Pixel coordinate grounding data
- Opening Delimiter -
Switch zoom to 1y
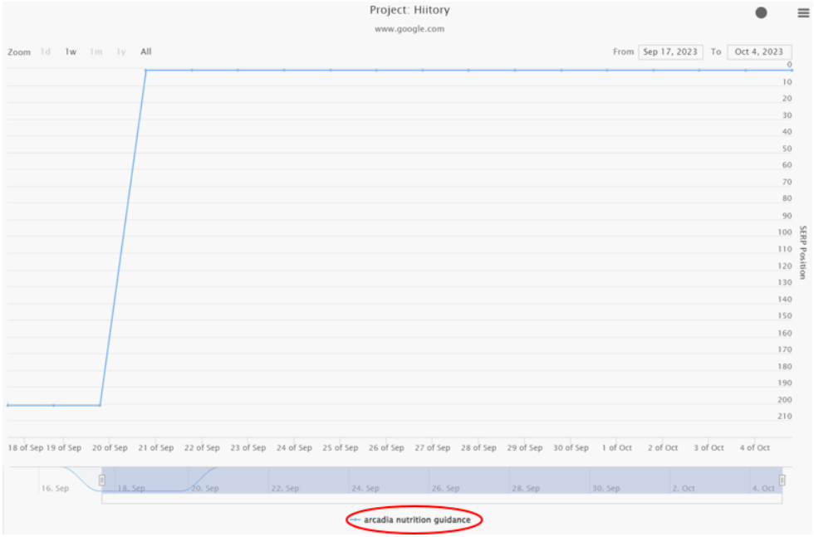 click(x=121, y=51)
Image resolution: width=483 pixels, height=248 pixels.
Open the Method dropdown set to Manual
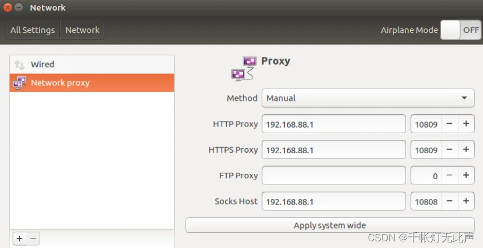(368, 98)
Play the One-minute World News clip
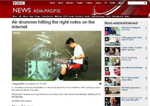The width and height of the screenshot is (150, 106). pos(113,71)
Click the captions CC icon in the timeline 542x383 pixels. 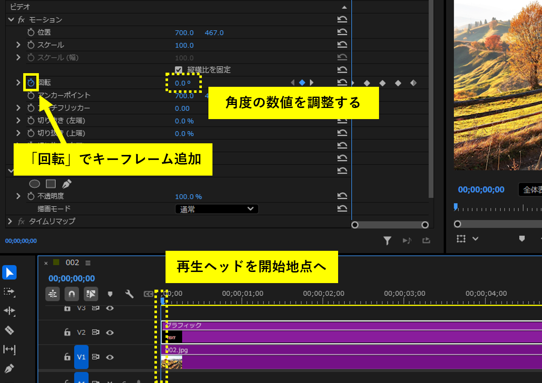click(x=149, y=293)
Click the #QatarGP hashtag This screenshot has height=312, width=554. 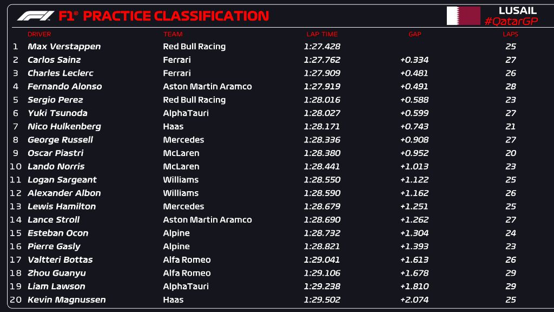point(511,21)
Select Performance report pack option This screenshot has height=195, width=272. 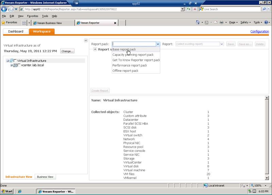[130, 65]
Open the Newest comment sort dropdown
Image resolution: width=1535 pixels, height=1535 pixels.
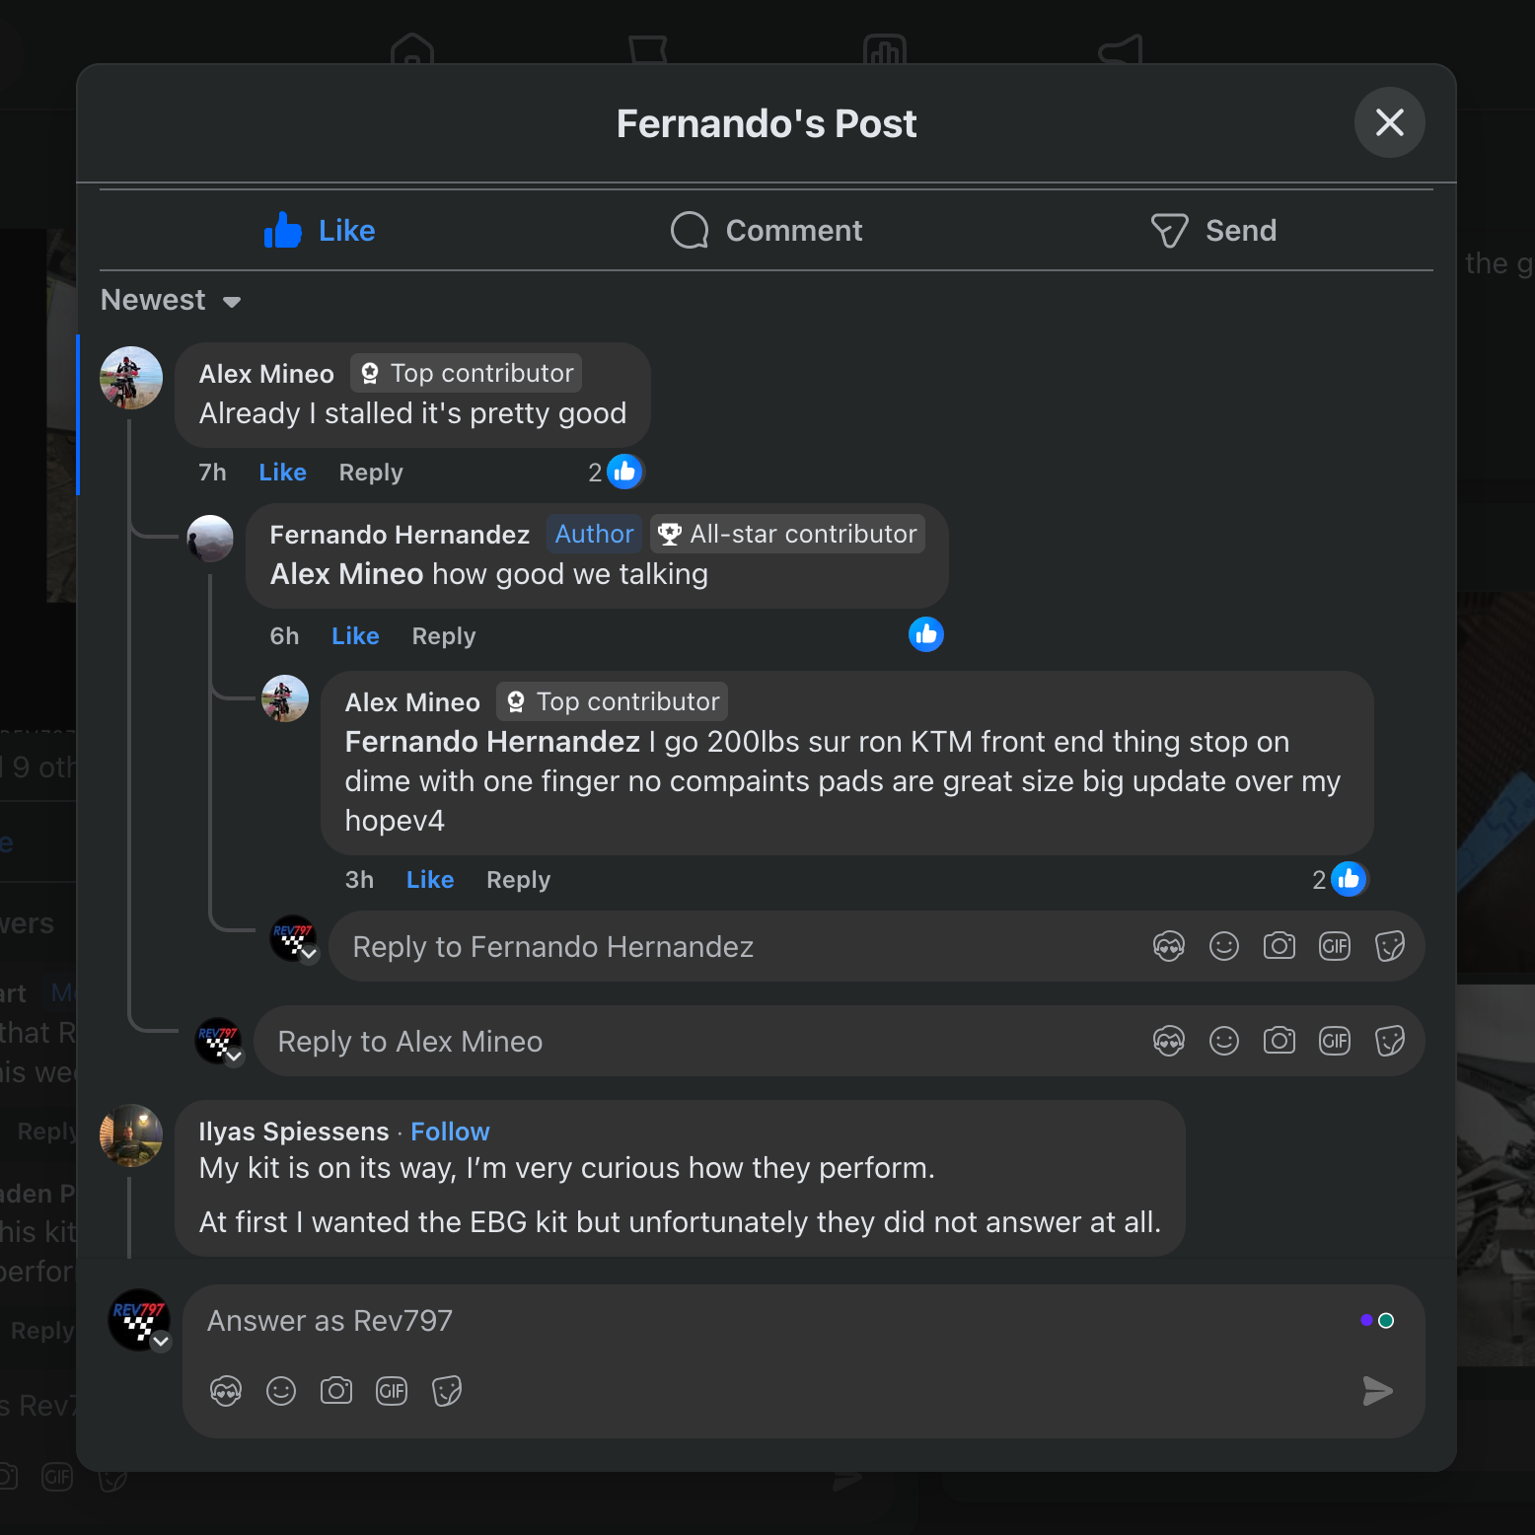click(171, 300)
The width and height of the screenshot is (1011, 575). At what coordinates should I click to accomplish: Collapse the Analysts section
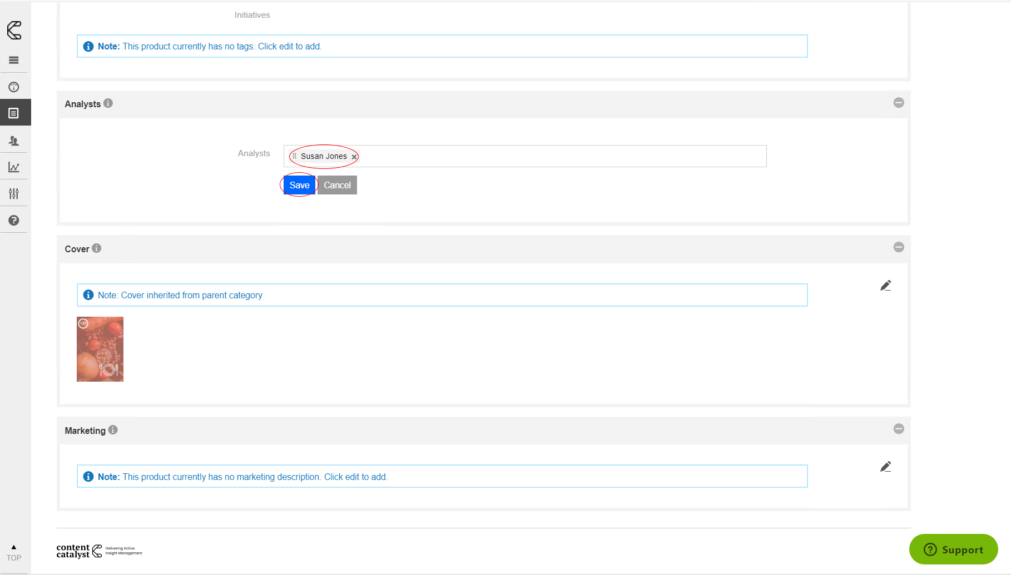[x=898, y=103]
- Closing Delimiter -
* _Exercise_
Please output the lines of the records above from the one with "The width and height of the screenshot is (1011, 575)." through the last, exactly as they appear and with both ends included; skip any pictures and add nothing.

* _Solved problem_
The width and height of the screenshot is (1011, 575). At what coordinates should I click to accomplish: Collapse the Analysts section
[x=898, y=103]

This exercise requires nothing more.